Cassandra is a peer-to-peer, fault-tolerant system. Data is replicated among multiple nodes across multiple data centers. Single or even multi-node failures can be recovered from surviving nodes with the data.
Restores from backups are unnecessary in the event of disk or system hardware failure even if an entire site goes off-line. As long as there exists one node with the replicated data in one data center, Cassandra can recover the data without having to restore data from an external source.
However, Cassandra backups are still necessary to recover from any errors made in data edits by client applications. There is a need for a “point-in-time” recovery of Cassandra in the event of data corruption or some other catastrophic situation.
Cassandra provides backup utilities and a restore process. Constant Contact has extended these features with scripts to provide more flexibility with backups and to simplify recovery operations.
Cassandra File Structure
To understand Cassandra backups, a brief overview of Cassandra file structure is necessary.

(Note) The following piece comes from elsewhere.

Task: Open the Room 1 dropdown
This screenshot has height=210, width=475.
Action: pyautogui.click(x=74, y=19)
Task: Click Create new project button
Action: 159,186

Cassandra keeps data in SSTable files. They are stored in the keyspace directory within the data directory path specified by the <DataFileDirectory> parameter in the cassandra.yaml file. By default this directory path is /var/lib/cassandra/data/<keypace_name>.
These are written to when Cassandra fills its memtable. When the memtable contents are written to files, the memtable is cleared and ready to process new data. Cassandra continually makes new SSTable files in keyspace directories as its memtable “bucket” is filled and emptied.
Once the memtable is written to an SSTable file, the SSTable file is said to be unmutable – that is, no more writes are made to that file. However, Cassandra executes compaction, meaning multiple old SSTable files are merged into single new one, and obsolete data (and the SSTable file(s) that contained it) is removed. So while the data is unmutable, the files which contain the data are not.
A “point-in-time” recovery requires recovery of all the SSTable files in a keyspace exactly as they were in a given instant.
Native Cassandra Backup Tools
The Cassandra CLI has a snapshot utility. This flushes all in-memory writes to disk, then hard-links each current SSTable file for each keyspace in a “snapshots” subdir in the local disk keyspace area (<DataFileDirectory>/<keypace_name>/snapshots).
It creates a unique subdirectory for each set of snapshot files, so multiple instances in time can be preserved.
Versions of Cassandra 1.x and later also have an “incremental” backup feature.
There is no CLI command to execute incremental backups. It is enabled by changing the value of “incremental_backups” to “true” in the cassandra.yaml file.
The incremental backup feature creates a hard-link to each new SSTable as it is created to a backups subdir in the local disk keyspace area (<DataFileDirectory>/<keyspace_name>/backups).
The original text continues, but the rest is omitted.